Impact of MMP-3 and TIMP-3 gene polymorphisms on prostate cancer susceptibility in North Indian cohort.

机构信息

Department of Urology and Renal Transplantation, Sanjay Gandhi Post Graduate Institute of Medical Sciences, Raebareli Road, Lucknow-226014, Uttar Pradesh, India.

出版信息

Gene. 2013 Nov 10;530(2):273-7. doi: 10.1016/j.gene.2013.06.087. Epub 2013 Jul 17.

DOI:10.1016/j.gene.2013.06.087
PMID:23872201
Abstract

PURPOSE

Matrix metalloproteinases (MMPs) have been implicated in progression and metastases of different tumors. The balance between the MMPs and their natural inhibitors (tissue inhibitors of matrix metalloproteinases; TIMP) seem to be an important factor related to its role.
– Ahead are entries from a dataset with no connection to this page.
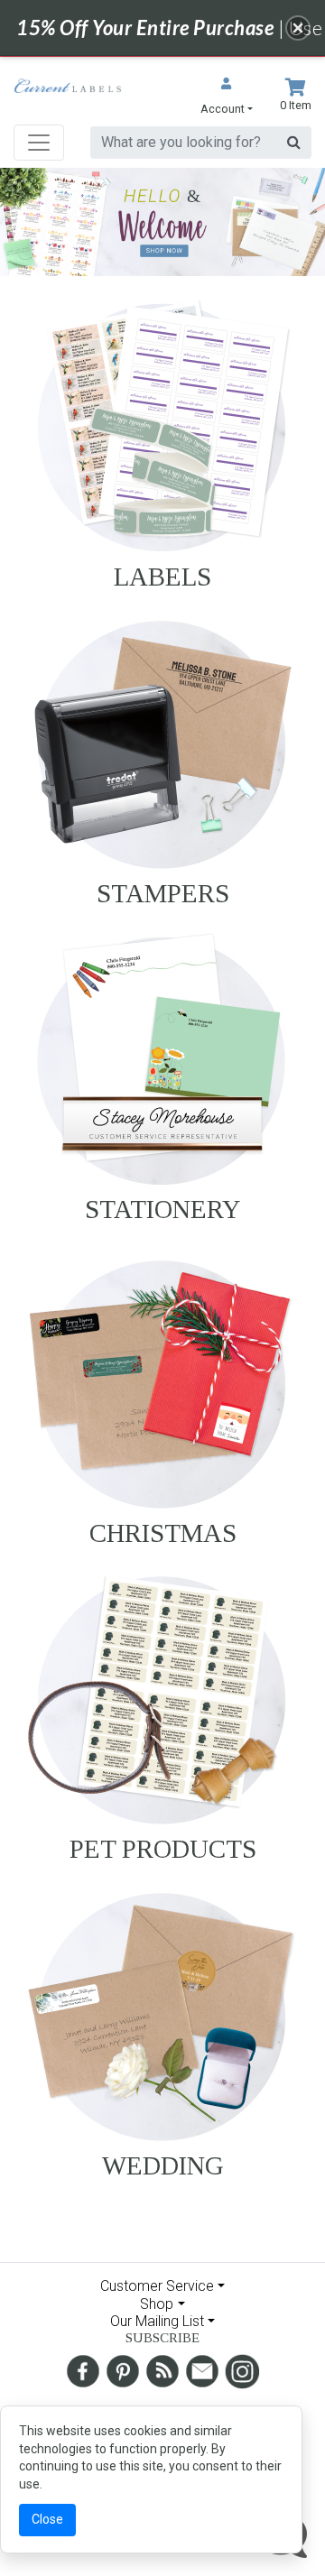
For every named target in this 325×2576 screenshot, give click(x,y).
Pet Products (163, 1848)
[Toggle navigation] (39, 143)
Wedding (163, 2165)
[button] (226, 97)
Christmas (163, 1533)
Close (47, 2519)
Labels (162, 576)
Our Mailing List (157, 2321)
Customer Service (157, 2285)
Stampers (163, 893)
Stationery (163, 1209)
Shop (156, 2304)
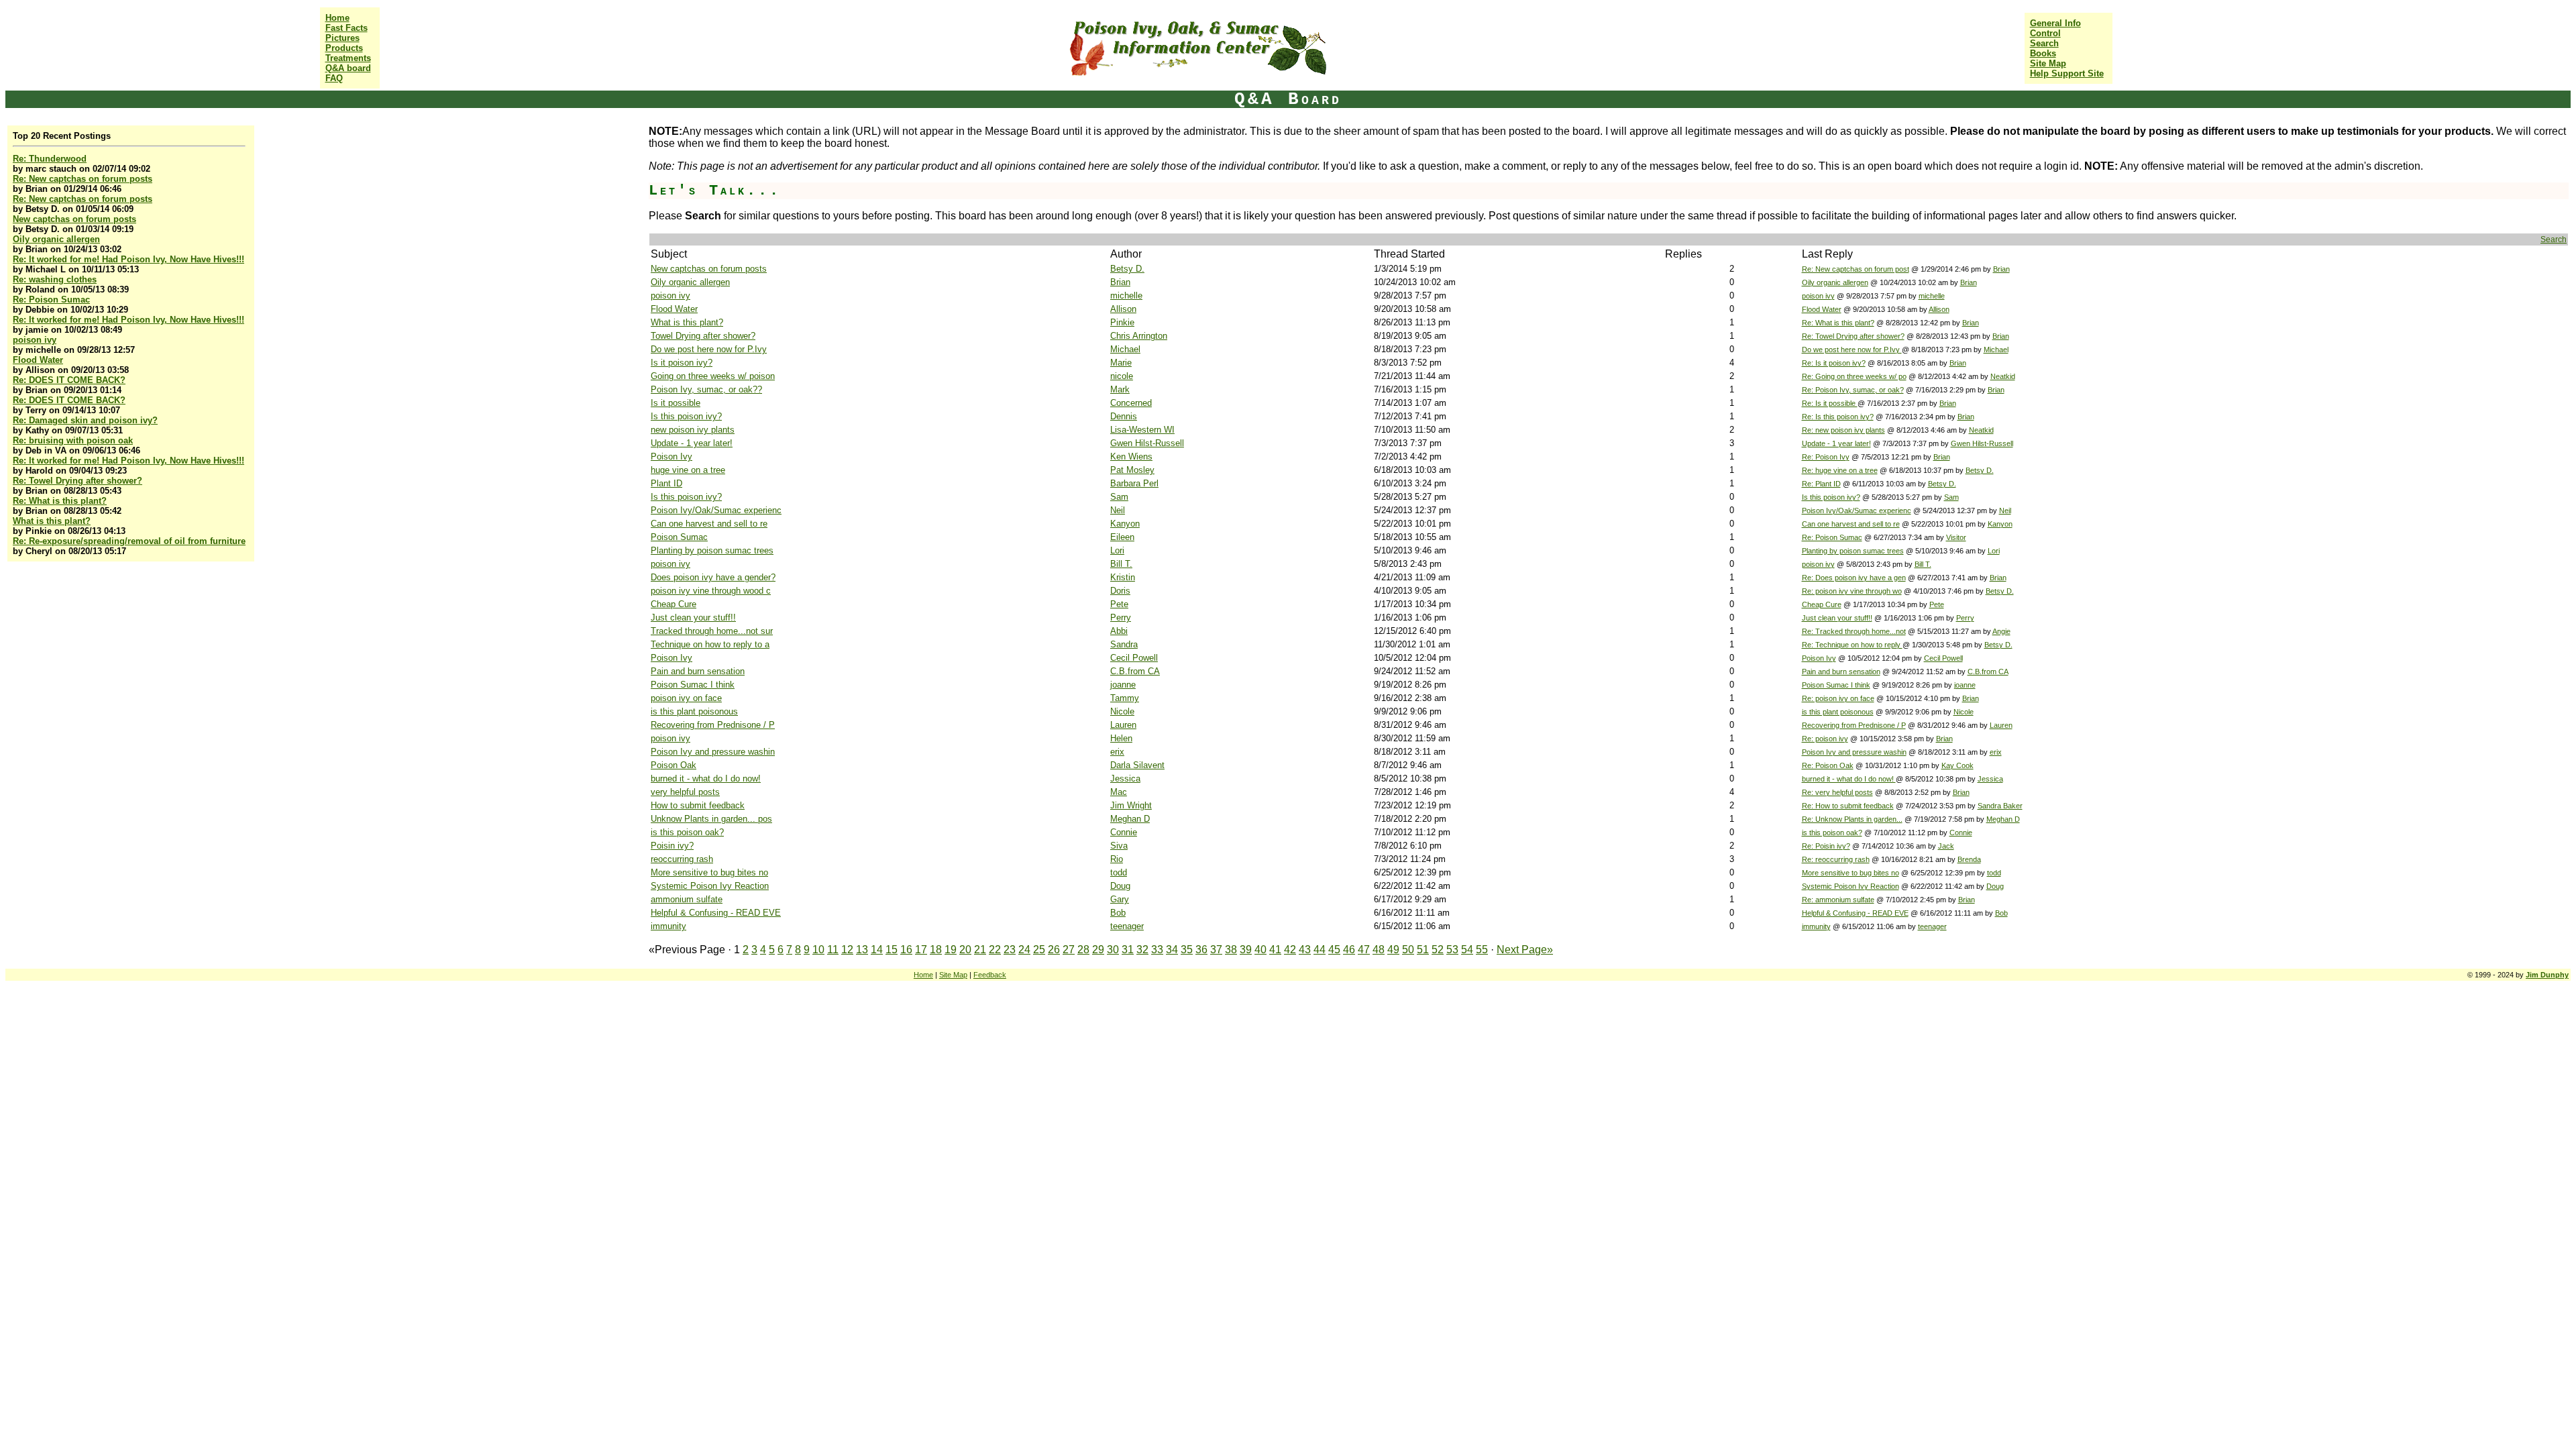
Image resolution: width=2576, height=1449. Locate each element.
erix (1117, 752)
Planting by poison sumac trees (712, 550)
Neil (1117, 510)
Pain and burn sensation (698, 671)
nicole (1121, 376)
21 (980, 949)
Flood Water (38, 360)
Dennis (1123, 416)
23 (1010, 949)
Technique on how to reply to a (710, 644)
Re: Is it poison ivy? (1834, 363)
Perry (1120, 617)
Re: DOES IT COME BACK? (69, 380)
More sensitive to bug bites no (709, 872)
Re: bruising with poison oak (73, 440)
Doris (1120, 591)
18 (936, 949)
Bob (1118, 913)
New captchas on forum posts (74, 219)
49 (1393, 949)
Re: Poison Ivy (1825, 457)
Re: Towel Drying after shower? (77, 481)
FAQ (334, 78)
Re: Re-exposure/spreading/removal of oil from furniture (129, 541)
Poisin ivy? (672, 846)
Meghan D (1130, 819)
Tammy (1124, 698)
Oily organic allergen (56, 239)
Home (337, 18)
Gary (1119, 899)
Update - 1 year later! (692, 443)
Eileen (1122, 537)
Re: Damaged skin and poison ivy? (85, 420)
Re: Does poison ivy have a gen (1854, 578)
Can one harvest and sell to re (709, 524)
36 (1201, 949)
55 (1482, 949)
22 (995, 949)
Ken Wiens (1131, 456)
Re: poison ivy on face (1838, 698)
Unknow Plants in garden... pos (711, 819)
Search (2044, 43)
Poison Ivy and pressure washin (713, 752)
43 (1305, 949)
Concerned (1131, 403)
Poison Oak (673, 765)
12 (847, 949)
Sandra (1124, 644)
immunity (668, 926)
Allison (1123, 309)
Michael (1125, 349)
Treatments (348, 58)
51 (1423, 949)
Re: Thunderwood (50, 159)
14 (877, 949)
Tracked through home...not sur (712, 631)
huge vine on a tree (688, 470)
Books (2043, 53)
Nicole (1122, 711)
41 (1275, 949)
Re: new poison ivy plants (1843, 430)
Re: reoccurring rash (1836, 859)
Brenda (1969, 859)
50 (1408, 949)
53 (1452, 949)
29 (1098, 949)
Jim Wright (1131, 805)
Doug (1120, 886)
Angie (2001, 631)
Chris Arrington (1138, 336)
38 (1231, 949)
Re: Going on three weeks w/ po (1854, 376)
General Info (2055, 23)
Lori (1117, 550)
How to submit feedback (698, 805)
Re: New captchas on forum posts (82, 179)
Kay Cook (1957, 765)
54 (1467, 949)
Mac (1118, 792)
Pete (1119, 604)
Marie (1121, 363)
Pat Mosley (1132, 470)
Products (344, 48)
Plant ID (666, 483)
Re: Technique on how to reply (1852, 645)
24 (1024, 949)
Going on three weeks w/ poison (713, 376)
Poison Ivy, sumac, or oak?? (706, 389)
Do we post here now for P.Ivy (709, 349)
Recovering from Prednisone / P (713, 725)
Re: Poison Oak (1828, 765)
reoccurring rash (682, 859)
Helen (1121, 738)
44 (1319, 949)
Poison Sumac (679, 537)
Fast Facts (346, 28)
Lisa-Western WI (1142, 430)
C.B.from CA (1135, 671)
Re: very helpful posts (1837, 792)
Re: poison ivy (1825, 739)
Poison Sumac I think (693, 685)
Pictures (342, 38)
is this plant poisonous (694, 711)
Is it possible (675, 403)
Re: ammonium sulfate (1838, 900)
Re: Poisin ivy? (1826, 846)
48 (1379, 949)
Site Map (2048, 63)
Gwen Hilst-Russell (1147, 443)
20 (965, 949)
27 (1069, 949)
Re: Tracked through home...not (1854, 631)
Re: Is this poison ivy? (1838, 417)
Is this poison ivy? (686, 416)
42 (1290, 949)
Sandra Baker (2000, 806)
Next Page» (1525, 949)
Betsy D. (1127, 269)
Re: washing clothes (55, 279)
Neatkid (2002, 376)
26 (1054, 949)
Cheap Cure (673, 604)
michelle (1126, 295)
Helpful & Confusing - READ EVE (716, 913)
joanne (1123, 685)
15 (891, 949)
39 (1246, 949)
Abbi (1119, 631)
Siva (1119, 846)
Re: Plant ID (1821, 484)
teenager (1127, 926)
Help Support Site (2067, 73)
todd (1118, 872)
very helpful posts (685, 792)
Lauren (1123, 725)
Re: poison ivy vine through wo (1852, 591)
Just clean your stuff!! (693, 617)
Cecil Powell (1134, 658)
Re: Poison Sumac (51, 299)
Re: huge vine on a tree (1840, 470)
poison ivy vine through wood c (711, 591)
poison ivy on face (686, 698)
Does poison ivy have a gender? (713, 577)
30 (1113, 949)
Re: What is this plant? (60, 501)
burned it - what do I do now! (706, 778)
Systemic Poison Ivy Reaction (710, 886)
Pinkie (1122, 322)
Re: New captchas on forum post (1855, 269)
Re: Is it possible (1830, 403)
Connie (1123, 832)
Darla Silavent (1137, 765)
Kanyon (1125, 524)
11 (833, 949)
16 (906, 949)
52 (1438, 949)
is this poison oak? (687, 832)
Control (2045, 33)
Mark (1120, 389)
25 (1039, 949)
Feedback (989, 975)
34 (1172, 949)
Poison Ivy (671, 456)
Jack (1946, 846)
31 (1128, 949)
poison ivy (34, 340)
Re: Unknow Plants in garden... (1852, 819)
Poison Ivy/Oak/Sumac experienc (716, 510)
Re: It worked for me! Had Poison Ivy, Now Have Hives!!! (128, 259)
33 (1157, 949)
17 (921, 949)
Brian (2001, 269)
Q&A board (348, 68)
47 (1364, 949)
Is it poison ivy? (681, 363)
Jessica (1125, 778)
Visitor (1956, 537)
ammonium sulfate (686, 899)
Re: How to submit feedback (1848, 806)
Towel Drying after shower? (703, 336)
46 (1349, 949)
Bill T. (1121, 564)
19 (951, 949)
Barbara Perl (1134, 483)
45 (1334, 949)
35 (1187, 949)
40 (1260, 949)
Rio (1116, 859)
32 (1142, 949)
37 (1216, 949)
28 (1083, 949)
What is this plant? (52, 521)
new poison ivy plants (693, 430)
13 (862, 949)
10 (818, 949)
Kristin (1122, 577)
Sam (1119, 497)
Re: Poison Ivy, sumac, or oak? (1853, 390)
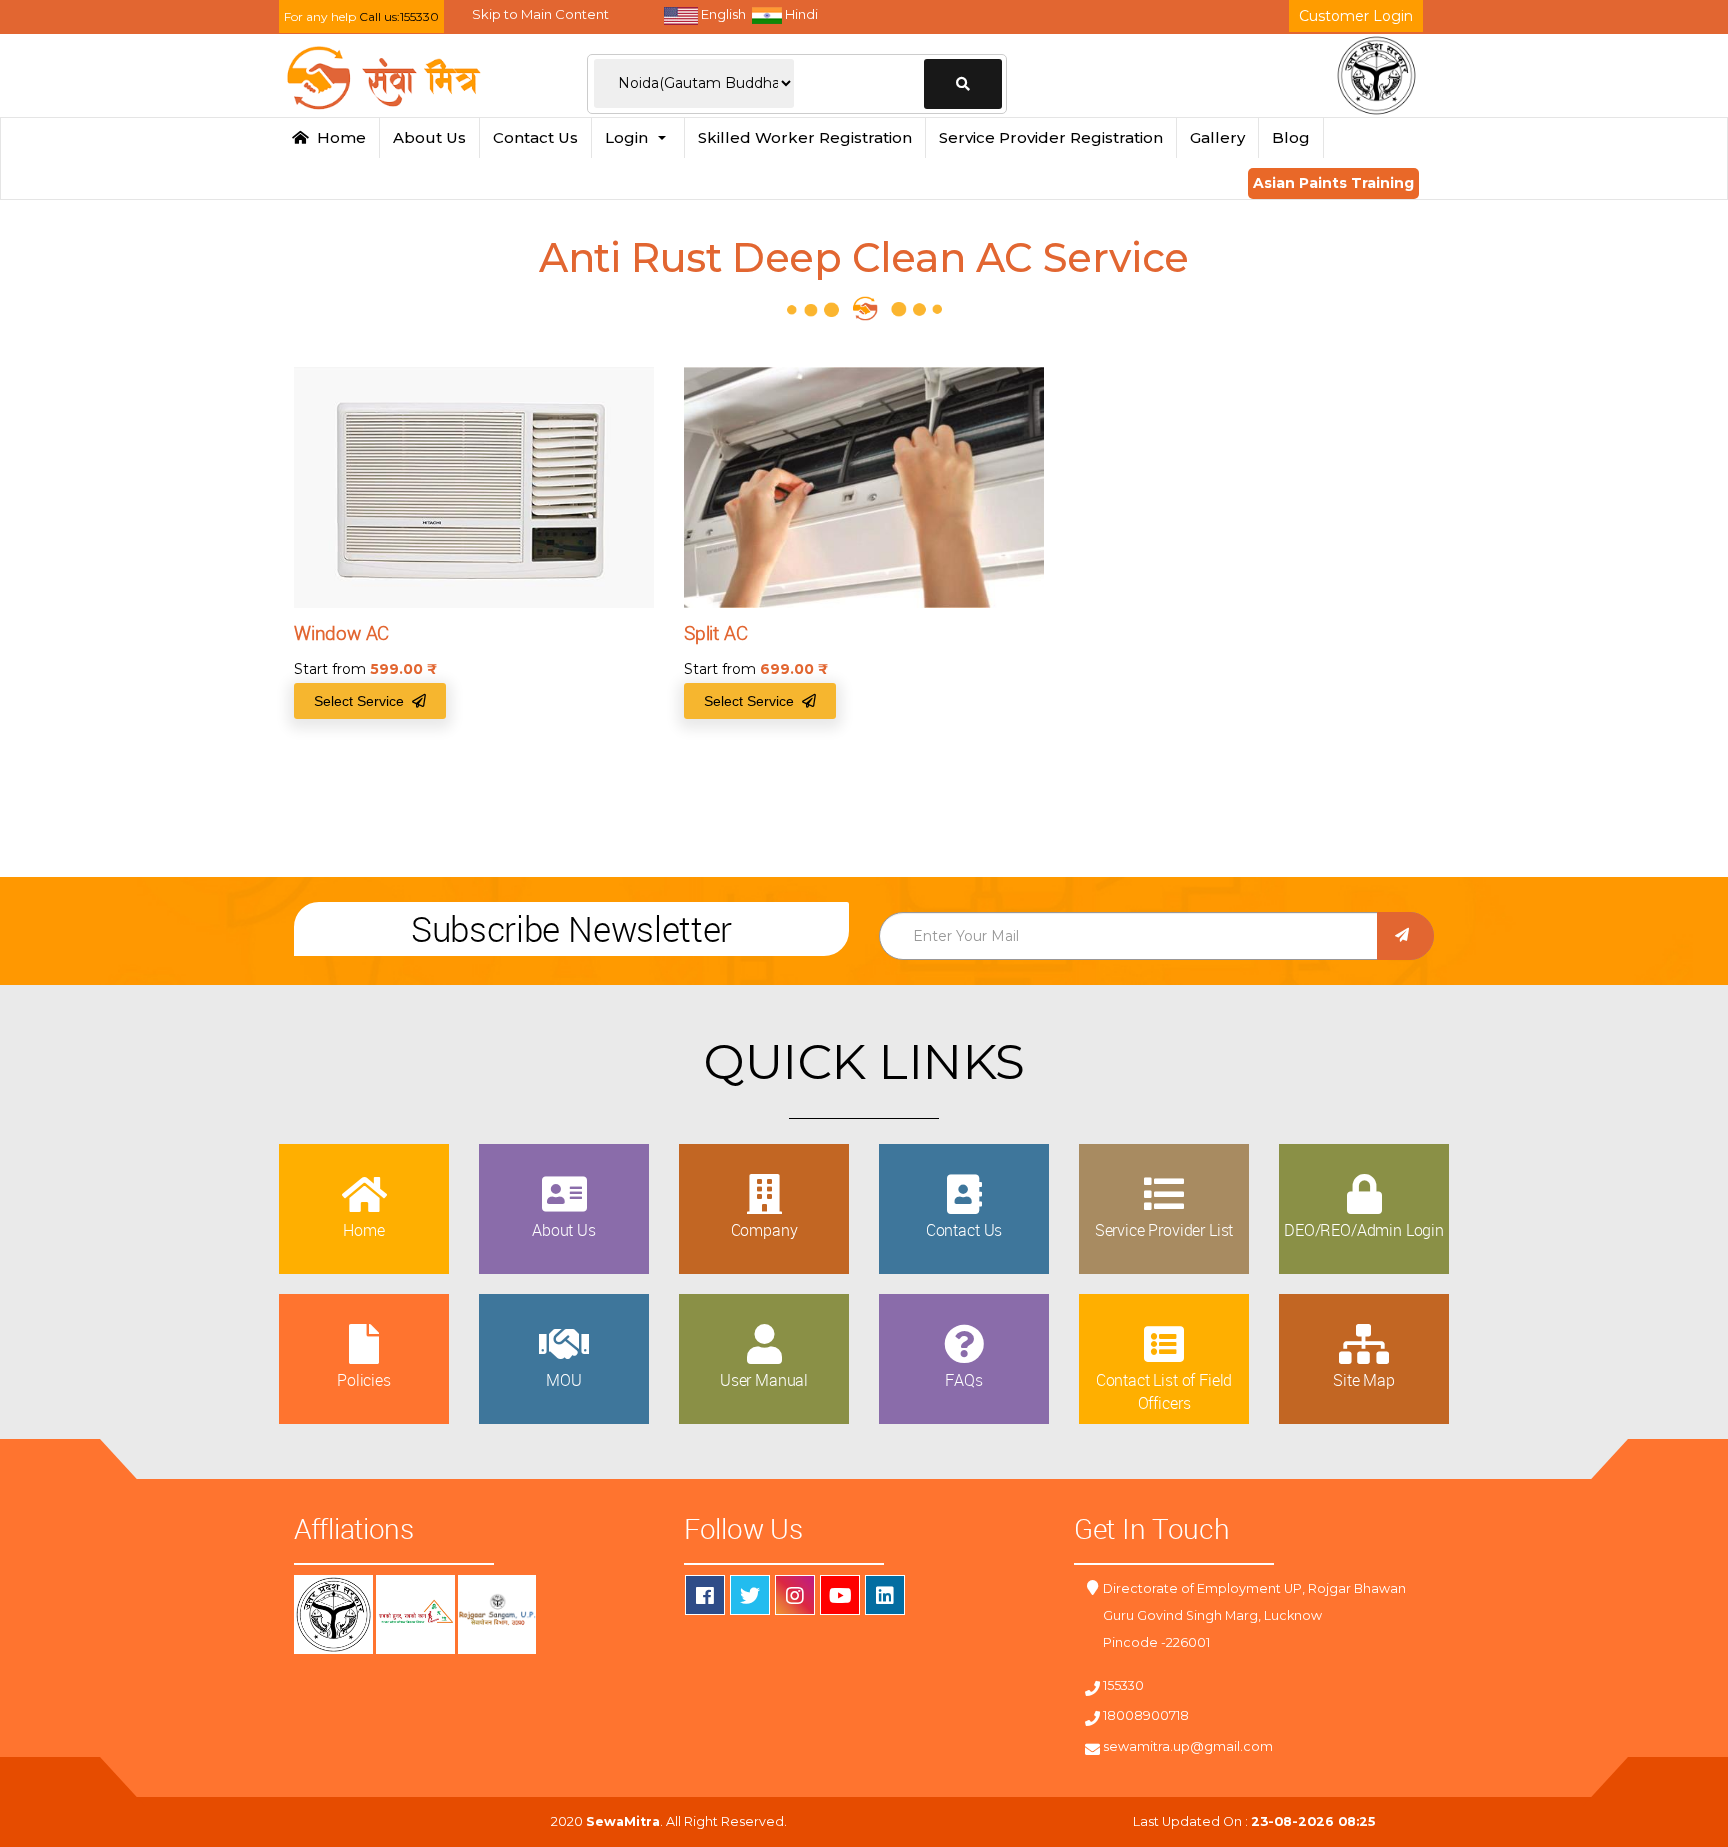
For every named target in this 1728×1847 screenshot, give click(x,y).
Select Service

The purpose of this study was to evaluate polymorphisms in the MMP-3 and TIMP-3 genes for their associations with prostate cancer (PCa) risk in North Indians.

MATERIALS AND METHODS

Genotypes were determined by PCR-RFLP (Polymerase Chain Reaction Restriction Fragment Length Polymorphism) method in 150 PCa patients and 200 age matched controls of similar ethnicity.

RESULTS

We found significant association in the MMP-3(1171)5A/6A and TIMP-3 (1298) C/T polymorphism with PCa risk. Variant genotype (5A/5A) of MMP-3(1171)5A/6A polymorphism had a high PCa risk (p=0.037, OR=3.52, 95%CI=1.08-11.5). Individuals with TIMP-3 (1298) CT genotype as well as T allele showed reduced risk of PCa (p<0.001; OR=0.31; 95%CI=0.18-0.52, and p=0.001; OR=0.49; 95%CI=0.32-0.75). This effect was even more evident in case of T allele carrier (CT+TT) (p<0.001; OR=0.36; 95%CI=0.22-0.59). Overall no significant association was observed statistically in MMP-3 and TIMP-3 with any of the grading stages and smoking habits in PCa. Haplotype analysis of MMP-3 showed that A-5A-A was associated with three folds (OR=3.06; 95%CI=1.71-5.47; p<0.001) increased risk in PCa patients.

CONCLUSION

This is the first reported association between polymorphisms in the MMP-3 and TIMP-3 gene and PCa risk and supports the hypothesis that the protease/antiprotease balance has an important role. Due to the small sample size further investigations need to be done to prove a statistical significant correlation between the MMP/TIMP expression and clinicopathological parameters.

摘要

目的

基质金属蛋白酶(MMPs)已被牵涉到不同肿瘤的进展和转移中。MMPs 与其天然抑制剂(基质金属蛋白酶组织抑制剂;TIMP)之间的平衡似乎是与其作用相关的一个重要因素。本研究的目的是评估 MMP-3 和 TIMP-3 基因的多态性与北印度人群中前列腺癌(PCa)风险的关系。

材料和方法

通过聚合酶链反应限制性片段长度多态性(PCR-RFLP)方法在 150 例 PCa 患者和 200 名年龄匹配的同种族对照中确定基因型。

结果

我们发现 MMP-3(1171)5A/6A 和 TIMP-3(1298)C/T 多态性与 PCa 风险显著相关。MMP-3(1171)5A/6A 多态性的变异基因型(5A/5A)具有较高的 PCa 风险(p=0.037,OR=3.52,95%CI=1.08-11.5)。TIMP-3(1298)CT 基因型以及 T 等位基因的个体表现出降低的 PCa 风险(p<0.001;OR=0.31;95%CI=0.18-0.52,p=0.001;OR=0.49;95%CI=0.32-0.75)。在 T 等位基因携带者(CT+TT)中,这种效果更为明显(p<0.001;OR=0.36;95%CI=0.22-0.59)。总体而言,在 PCa 中,MMP-3 和 TIMP-3 与任何分级阶段和吸烟习惯均无统计学显著相关性。MMP-3 的单体型分析表明,A-5A-A 与三倍(OR=3.06;95%CI=1.71-5.47;p<0.001)的 PCa 患者风险增加相关。

结论

这是首次报道 MMP-3 和 TIMP-3 基因多态性与 PCa 风险之间的关联,并支持蛋白酶/抗蛋白酶平衡具有重要作用的假说。由于样本量较小,需要进一步研究以证明 MMP/TIMP 表达与临床病理参数之间存在统计学显著相关性。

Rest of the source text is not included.